The simulation tools built into SOLIDWORKS also play an extensive role in Foster’s current design work (see Figure 3) . He is working to update their vehicle frame for the upcoming race season. “Pretty much everything relies on the frame. We really like the frame we have, so we’re just making small changes,” he said, mentioning that they have found small weight reductions and ways to increase frame stiffness through their computer models. As with any design project, however, there are external constraints that need to be considered.
“There are a lot of safety rules, and most of them deal with the frame,” he explained, describing how computer simulations can show that the frame will be able to deliver high performance while keeping the driver safe in the event of a crash (see Figure 4). “Next year, we want to make the frame the absolute best that it can be.”
Foster isn’t the only student tweaking models for maximum performance. Most of the team is involved in some aspect of the vehicle design. “They get experience with SOLIDWORKS on campus and in co-op programs and internships,” explained Wilson. “By the time they are ready to work on the car design, they are ready to use the software.”
Foster explained how the team has about 10 to 15 different people working on different parts of the car, submitting their work to a lead designer who integrates their efforts. “Next year’s design is coming together on the computer right now,” he said. “So far, we’ve got everything from the firewall forward done. We do FEA on pretty much everything.”
A recent initiative by the team has taken their CAD work to a new level of thoroughness, modeling the vehicle down to the “last washer and spring,” according to Wilson. The eventual plan is to upload the car into a 3D virtual environment at a facility on campus known as “The CAVE,” but, at present, this thoroughness is earning the team kudos in their design presentations and in helping new team members learn to maintain and repair the vehicle.
While CAD and simulation help the team to optimize their designs, ultimately they need to prove their simulations in the real world. That’s where having the support of the school community really makes a difference. One of their current areas of research is to improve their vehicle’s acceleration by optimizing their continuously variable transmission (CVT). “The campus police will come by with their radar to help check speeds,” said Wilson. “We have a test facility on campus for off-road testing, but right by the shop is a dead-end street they can block off to run tests to tune the CVT.”
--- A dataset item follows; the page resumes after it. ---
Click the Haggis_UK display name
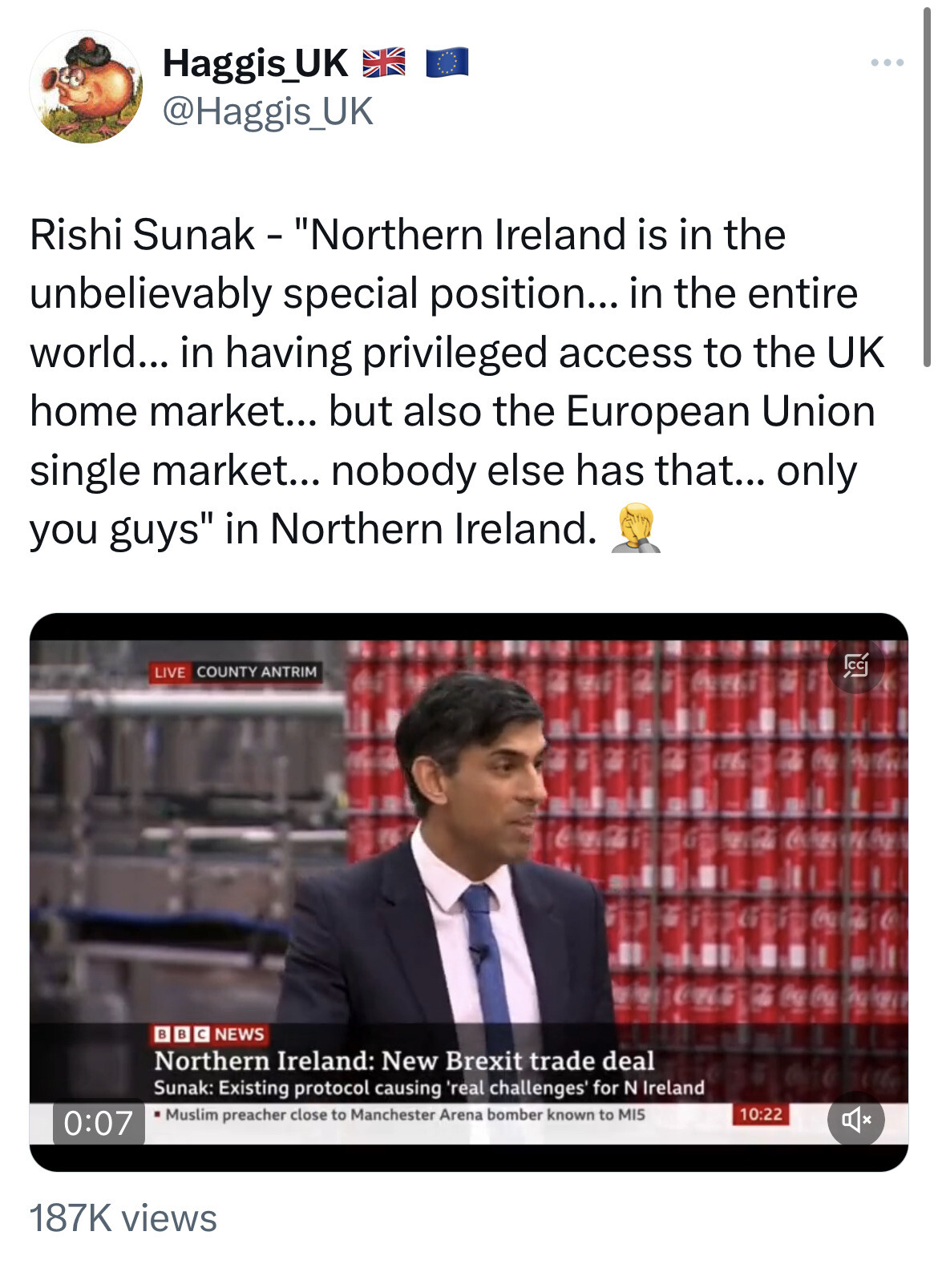938x1288 pixels. pos(255,63)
The hard work and commitment of the Tennessee Tech Baja SAE team has definitely paid off. After four decades of competition, they have finished in the top 10 in over 80 percent of their competitions and won 12 first-place finishes, making the team the leading national champion in Baja SAE and making Tennessee Tech grads very desirable for their hands-on skill, leadership ability, engineering know-how and attention to detail. “The students are always looking for that little edge,” concluded Wilson. “That’s why employers love to come here.”